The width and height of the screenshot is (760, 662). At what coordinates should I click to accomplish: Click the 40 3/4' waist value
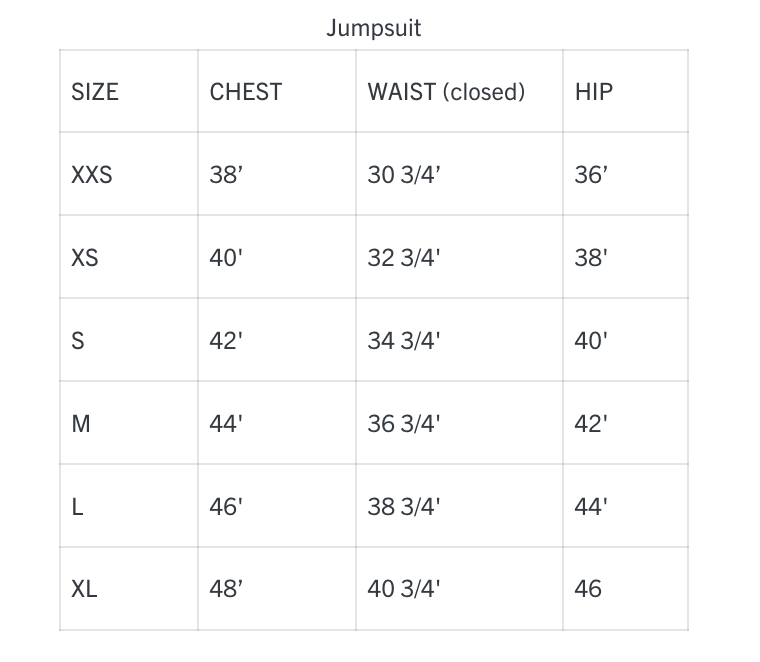[x=404, y=589]
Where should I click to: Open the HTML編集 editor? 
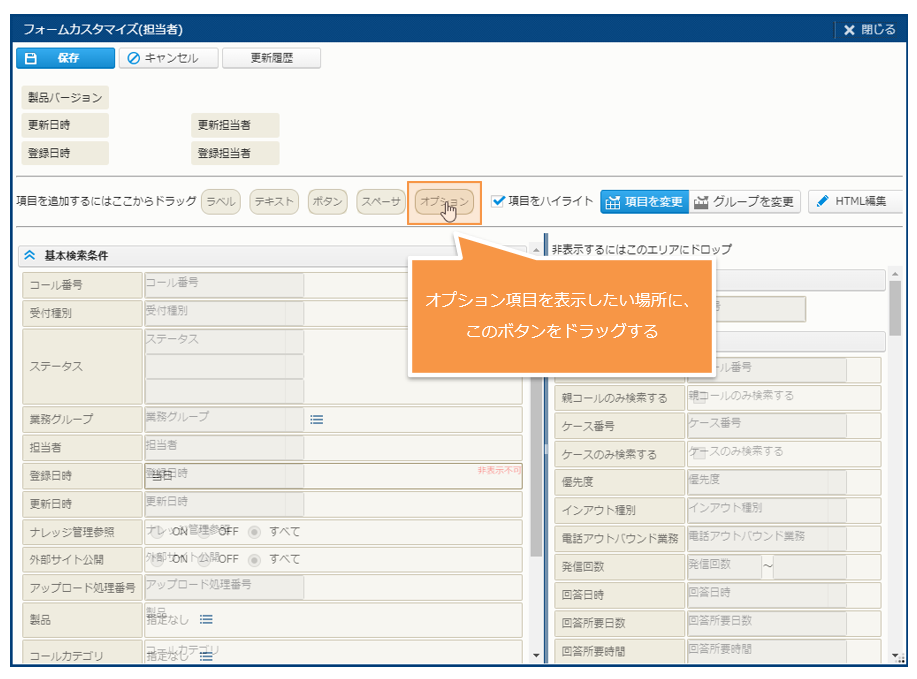point(853,202)
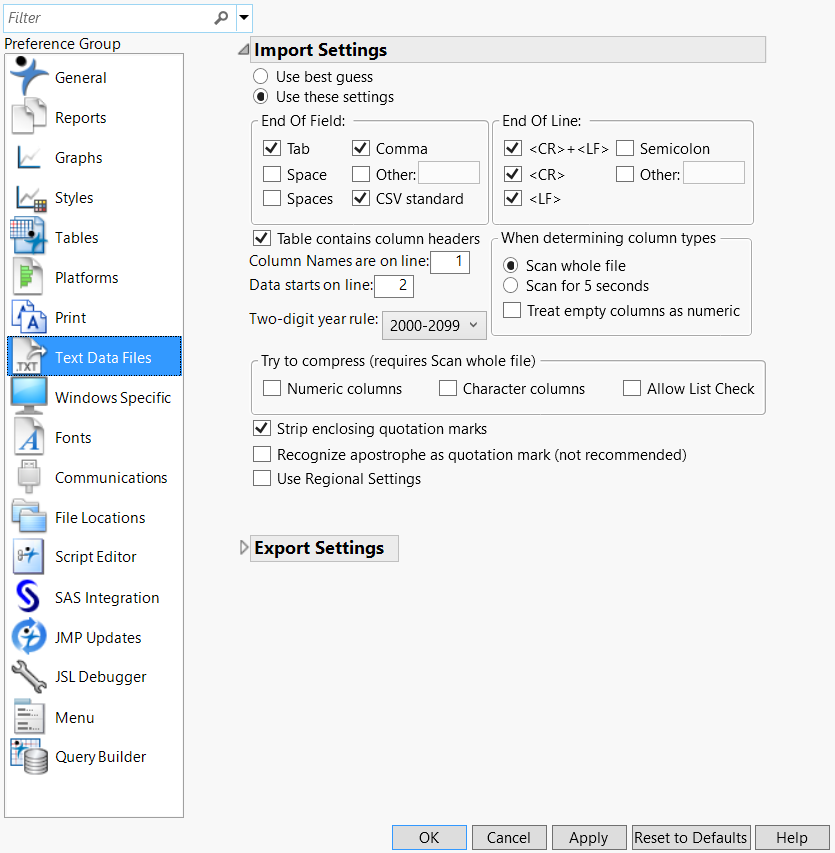Screen dimensions: 835x853
Task: Enable the Semicolon end of line checkbox
Action: (x=625, y=149)
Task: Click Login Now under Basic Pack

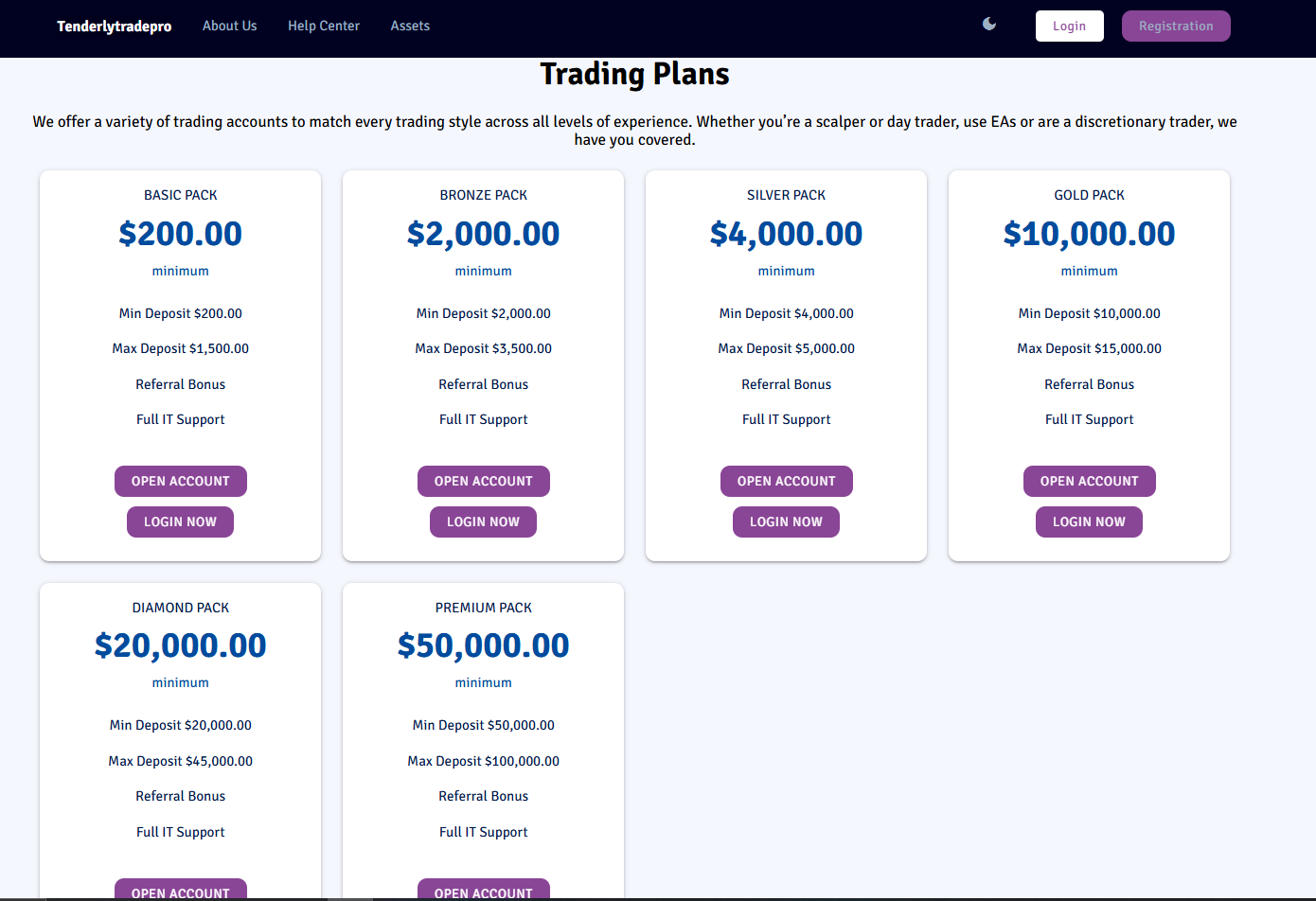Action: pyautogui.click(x=180, y=521)
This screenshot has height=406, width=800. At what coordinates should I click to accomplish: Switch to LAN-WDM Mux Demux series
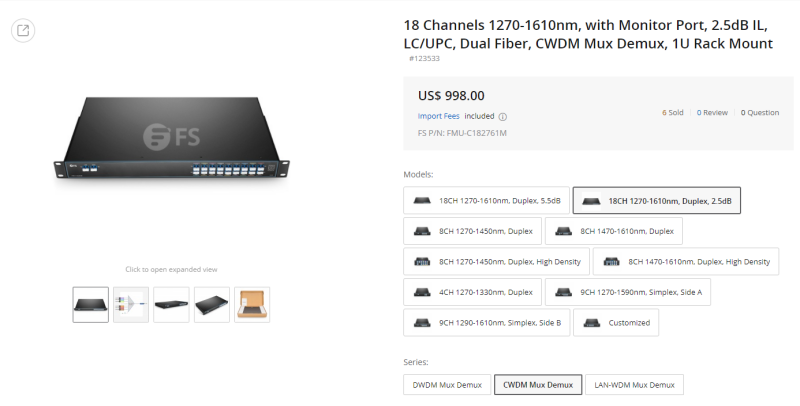pyautogui.click(x=634, y=385)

⁂

### Exercise description
When the listing is transcribed, every line must match the original exactly, and the pictures must be left out.

### Answer for this exercise
The width and height of the screenshot is (760, 662). At what coordinates should I click to accomplish: Click the 40 3/4' waist value
[x=404, y=589]
Where should I click to: Open the HTML編集 editor? 
point(853,202)
Screen dimensions: 835x853
Task: Enable the Semicolon end of line checkbox
Action: (x=625, y=149)
Task: Click Login Now under Basic Pack

Action: pyautogui.click(x=180, y=521)
This screenshot has height=406, width=800. At what coordinates should I click to accomplish: Switch to LAN-WDM Mux Demux series
pyautogui.click(x=634, y=385)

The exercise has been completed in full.